Introducing Dr Spar, MBA Program Chair Professor Youngme Moon recalled their first encounter – Moon a junior faculty member, and Spar one of the few tenured female Professors. Now, as President of the all-female Barnard College and a Goldman Sachs Board member, Spar’s unique brand of wit, humor and ability to “make inspiration actionable” provides critical food-for-thought as HBS reflects on 50 years of women. Moon explained: “Instead of simply congratulating ourselves, we are using this as an opportunity to explore the issues that women continue to face.”
Weaving in academic research and personal experience, Spar described her revelation that there is still a “women’s problem” and that it is not easy to fix. “I began my career oblivious to the fact that I was female,” she mused. “Feminism had already happened, and I thought I could go out and do whatever I wanted.” However, she quickly discovered that while early feminists had paved the way – tackling prejudice, quashing discriminatory regulations and opening up institutions like Harvard to women – many more subtle challenges remain. Women are now laboring under impossible expectations: to be perfect wives, mothers and housekeepers on the one hand, and to be ambitious, strong and fiercely independent on the other.
Spar pointed to women’s slow ascent in the workplace as evidence of the pervasive challenges women continue to face. Despite outperforming and outnumbering males in colleges and graduate institutions, women continue to be vastly underrepresented at the top of the professional pyramid. Thirty years ago, this might have been attributable to a weak pipeline of women rising through the ranks; today, women are simply dropping out of the race.
Spar blames a combination of social, institutional and biological factors for this inequality at the top – ranging from entrenched discrimination and an inclination for replication, to the simple fact that women have babies. Compounding the challenge, Spar argues that women continue to shoulder the overwhelming majority of household responsibilities, in an environment in which we have ratcheted up the expectations of what it means to be a good wife and mother. Spar believes that this never-ending “pursuit of perfection” explains in part why today’s women are statistically less happy than women in the 1970s. “Women are now paralyzed by the choices they have and the expectation that not only can they perform them all, but they can excel at them all.”

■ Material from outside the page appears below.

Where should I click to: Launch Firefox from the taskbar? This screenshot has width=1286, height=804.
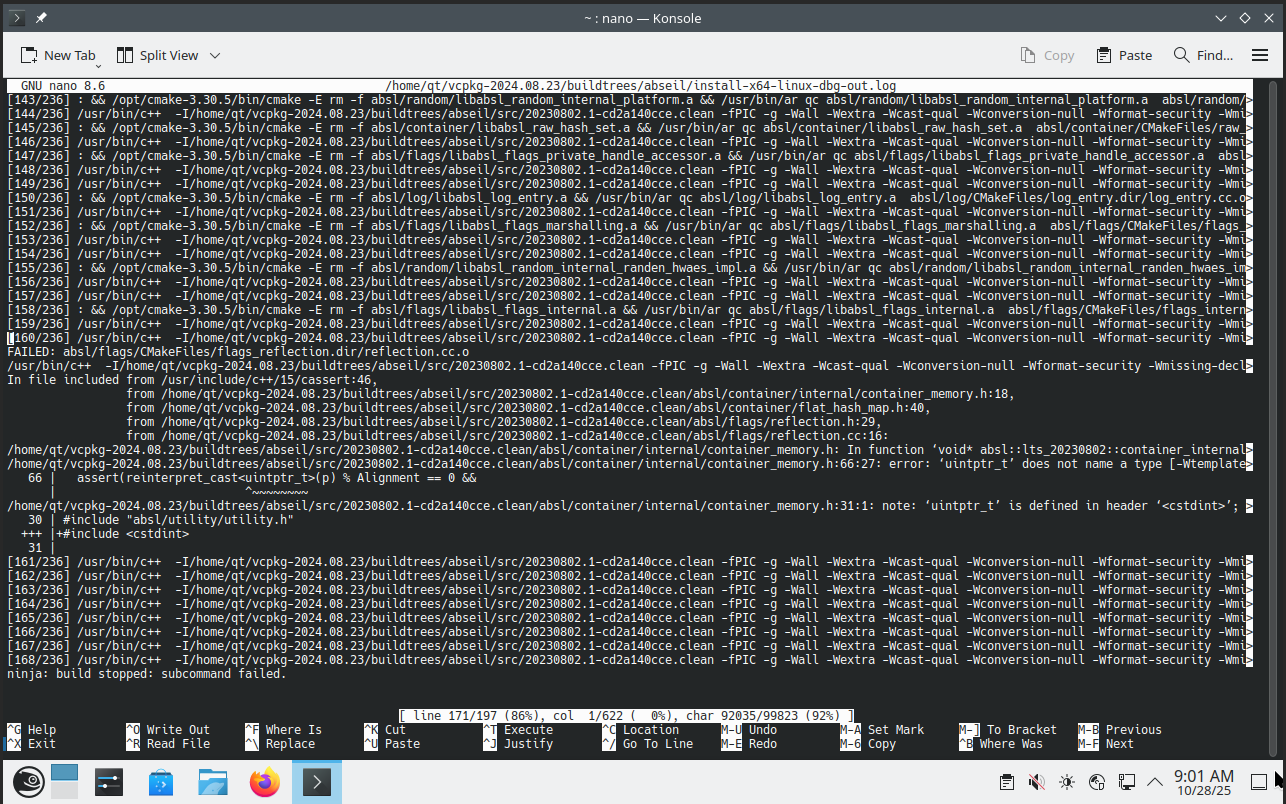tap(265, 781)
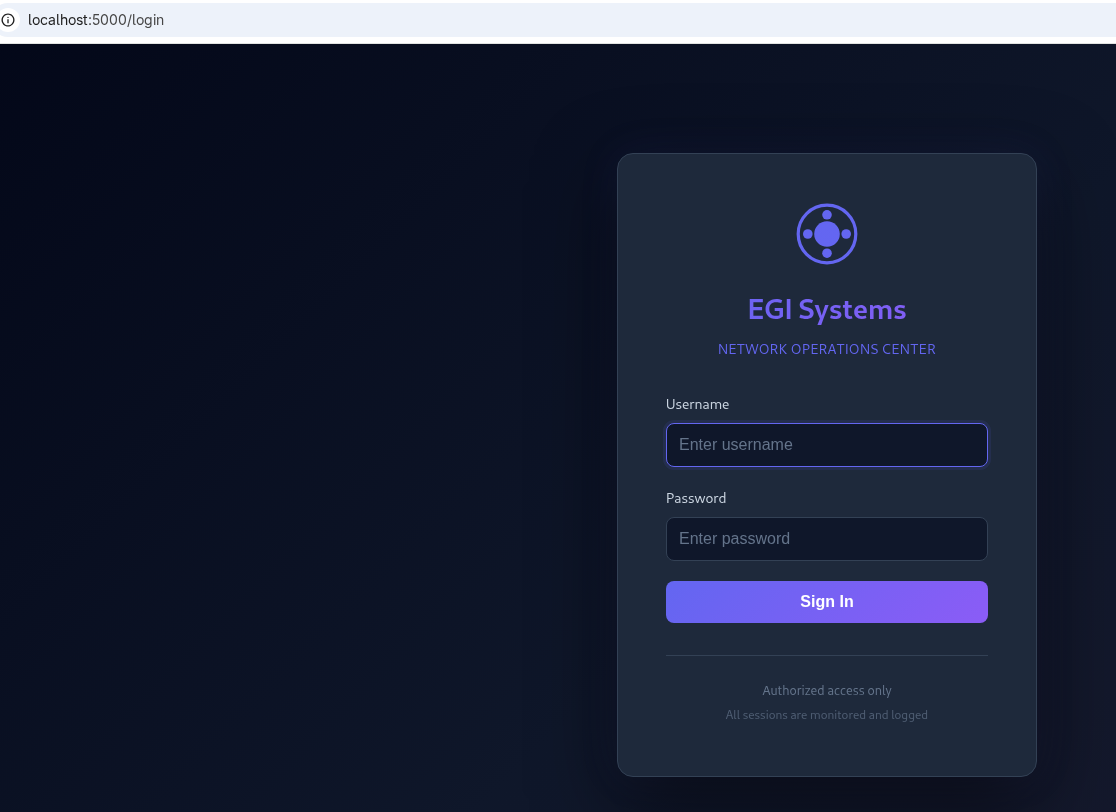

Looking ahead, Spar implored women to help one another more, validate each other’s choices and to reintroduce supportive social structures within their own spheres of influence. “We have to convince women to form a social movement, not a 12-step program for personal fulfilment.”
WSA Co-Presidents Parker Woltz and Debora Singer believe that Spar’s message is on-point for the HBS community. “Dr Spar is part of a vital national conversation on how women can lead successful careers and lives. We look forward to welcoming Dr. Anne-Marie Slaughter to campus this Thursday to continue this important dialogue. Our hope is that these addresses help create momentum for our goal of accelerating the advancement of women leaders who make a difference in the world.”